100 Languages Speedrun: Episode 37: OCaml

taw

Tomasz Wegrzanowski

Posted on December 27, 2021

100 Languages Speedrun: Episode 37: OCaml

OCaml is functional programming language with very weird static type system (once you get past the basics), and what's possibly the ugliest syntax of any major programming language. Double semicolons are only the start of it.

Hello, World!

(* Hello, World! in OCaml *)
print_string "Hello, World!\n"
Enter fullscreen mode Exit fullscreen mode

Multiple statements

So far it wasn't bad. Let's try to define a function and call it:

let ask_for_name () = (
  print_string "What's your name? ";
  read_line()
);;

print_string ("Hello, "^ask_for_name()^"!\n");;
Enter fullscreen mode Exit fullscreen mode
$  ocaml name.ml
What's your name? Kitty
Hello, Kitty!
Enter fullscreen mode Exit fullscreen mode

So that worked, but that syntax is quite awful. ; within an expression and ;; between expressions.

Fibonacci

let rec fib n =
  if n <= 2
    then 1
    else fib (n - 1) + fib (n - 2)
;;

for i = 1 to 20 do
  print_string("fib(" ^ (string_of_int(i)) ^ ")=" ^ (string_of_int(fib(i))) ^ "\n")
done;;
Enter fullscreen mode Exit fullscreen mode

There's no string interpolation, and we need explicit type conversions. In OCaml we don't even do the usual (for verbose statically typed languages) "convert to X" - we need specifically "convert to X from Y" so it's twice as verbose.

To define recursive function we need to specify let rec instead of the usual let, which is a stupid design decision a lot of functional languages make.

Oh and I'm typing a few parentheses more than idiomatic OCaml code would use, as I think that's going to be more readable for non-OCaml developers.

Unicode

Not only OCaml has no string interpolation, it doesn't even have any equivalent of console.log. Well, why don't we create our own!

type printable =
    S of string
  | I of int
;;

let printable_to_string = function
    S s -> s
  | I i -> string_of_int i
;;

let rec string_join sep = function
    [] -> ""
  | [s] -> s
  | (s::ss) -> s ^ sep ^ (string_join sep ss)
;;

let console_log list =
  print_string ((string_join " " (List.map printable_to_string list)) ^ "\n")
;;

console_log [(S "Length of [1; 2; 3] is "); (I (List.length [1; 2; 3]))];;
console_log [(S "Length of \"Hello\" is"); (I (String.length "Hello"))];;
console_log [(S "Length of \"Żółw\" is"); (I (String.length "Żółw"))];;
console_log [(S "Length of \"💩\" is"); (I (String.length "💩"))];;
Enter fullscreen mode Exit fullscreen mode

The result is completely wrong of course:

$ ocaml unicode.ml
Length of [1; 2; 3] is  3
Length of "Hello" is 5
Length of "Żółw" is 7
Length of "💩" is 4
Enter fullscreen mode Exit fullscreen mode

But first, what the hell is even going on here!

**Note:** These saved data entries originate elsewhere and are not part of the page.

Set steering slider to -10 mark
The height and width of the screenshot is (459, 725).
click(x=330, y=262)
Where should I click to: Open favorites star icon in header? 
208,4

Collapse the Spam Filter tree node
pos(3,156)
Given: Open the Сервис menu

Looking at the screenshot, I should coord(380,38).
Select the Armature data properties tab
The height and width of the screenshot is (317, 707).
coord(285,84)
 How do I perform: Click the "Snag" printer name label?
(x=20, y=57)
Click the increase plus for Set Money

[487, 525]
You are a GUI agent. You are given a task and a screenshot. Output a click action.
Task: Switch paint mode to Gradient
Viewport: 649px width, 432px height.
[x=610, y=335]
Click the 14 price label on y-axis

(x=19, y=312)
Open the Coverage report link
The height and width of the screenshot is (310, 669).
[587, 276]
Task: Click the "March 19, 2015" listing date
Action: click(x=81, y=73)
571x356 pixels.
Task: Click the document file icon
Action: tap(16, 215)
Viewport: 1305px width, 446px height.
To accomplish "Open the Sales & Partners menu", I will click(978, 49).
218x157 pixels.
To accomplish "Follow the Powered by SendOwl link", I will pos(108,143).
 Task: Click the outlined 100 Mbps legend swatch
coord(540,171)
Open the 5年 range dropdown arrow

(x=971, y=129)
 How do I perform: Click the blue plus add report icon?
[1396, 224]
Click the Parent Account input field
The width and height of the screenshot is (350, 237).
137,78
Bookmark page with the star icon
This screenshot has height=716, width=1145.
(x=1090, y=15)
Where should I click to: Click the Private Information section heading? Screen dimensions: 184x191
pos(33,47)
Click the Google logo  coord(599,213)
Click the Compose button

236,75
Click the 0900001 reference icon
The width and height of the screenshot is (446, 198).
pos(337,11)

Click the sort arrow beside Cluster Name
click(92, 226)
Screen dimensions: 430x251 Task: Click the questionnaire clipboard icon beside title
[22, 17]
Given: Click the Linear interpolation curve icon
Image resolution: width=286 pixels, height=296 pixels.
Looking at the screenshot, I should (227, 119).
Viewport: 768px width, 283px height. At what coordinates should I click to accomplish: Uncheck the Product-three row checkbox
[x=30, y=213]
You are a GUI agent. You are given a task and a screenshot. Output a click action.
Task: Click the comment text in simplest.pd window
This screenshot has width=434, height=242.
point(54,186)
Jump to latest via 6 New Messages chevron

  • OCaml doesn't have any "polymorphic" functions that would accept multiple types - every function has just one type. So List.length for length of a list, String.length for length of a string, and so on. There are no ways around it.
  • There's no String.join, but that's not too hard to write on our own. Pattern matching is pretty decent.
  • We can define custom data type that's S string or I int, then we just need to pass. By the way these names generally need to be unique everywhere, so you can't really reuse it in some different interface which would take I int | F float.
  • once we wrap everything in the right type wrapper, we can send it to our console_log.

With this much pain for such a simple thing, does it get easier for more complex code? It does not, it gets a lot worse.

OCaml has a few outs. It has some (atrocious) macro functionality, which allows Printf.printf (with static template only). And it has "polymorphic variants", which at least let you reuse those wrappers, so with a lot of extra explicit type declarations you can have one function take S | I and another take I | F. At least that's the idea, it runs into a lot of problems in practice.

Oh and you might have noticed that OCaml has no idea what Unicode even is. All the answers were wrong.

FizzBuzz

No new issues here:

let fizzbuzz i =
  if i mod 15 == 0
    then "FizzBuzz"
    else if i mod 5 == 0
      then "Buzz"
      else if i mod 3 == 0
        then "Fizz"
        else string_of_int i
;;

for i = 1 to 100 do
  print_string (fizzbuzz(i) ^ "\n")
done;;
Enter fullscreen mode Exit fullscreen mode

Pythagorean theorem

I keep saying that in OCaml every function must have unique input types, and there are no polymorphic functions at all. A small note on terminology, as "polymorphic" refers to two different things. Either to functions like List.length which can work on list of any type because it doesn't look inside (which I'd just call "generic functions", sometimes they're called "parametric polymorphism"). Or to functions like length which could work with multiple container types (sometimes called "ad-hoc polymorphism" - but that's what most people call "polymorphic"). OCaml has generic function, but no ad-hoc polymorphism, and it's extremely committed to that.

How committed? Well, you can't even + two floats.

let a = 3.0;;
let b = 4.0;;
let c = Float.sqrt(a *. a +. b *. b);;

Printf.printf "%f^2 + %f^2 = %f^2\n" a b c;;
Enter fullscreen mode Exit fullscreen mode

Every type has its own +, and *, and so on.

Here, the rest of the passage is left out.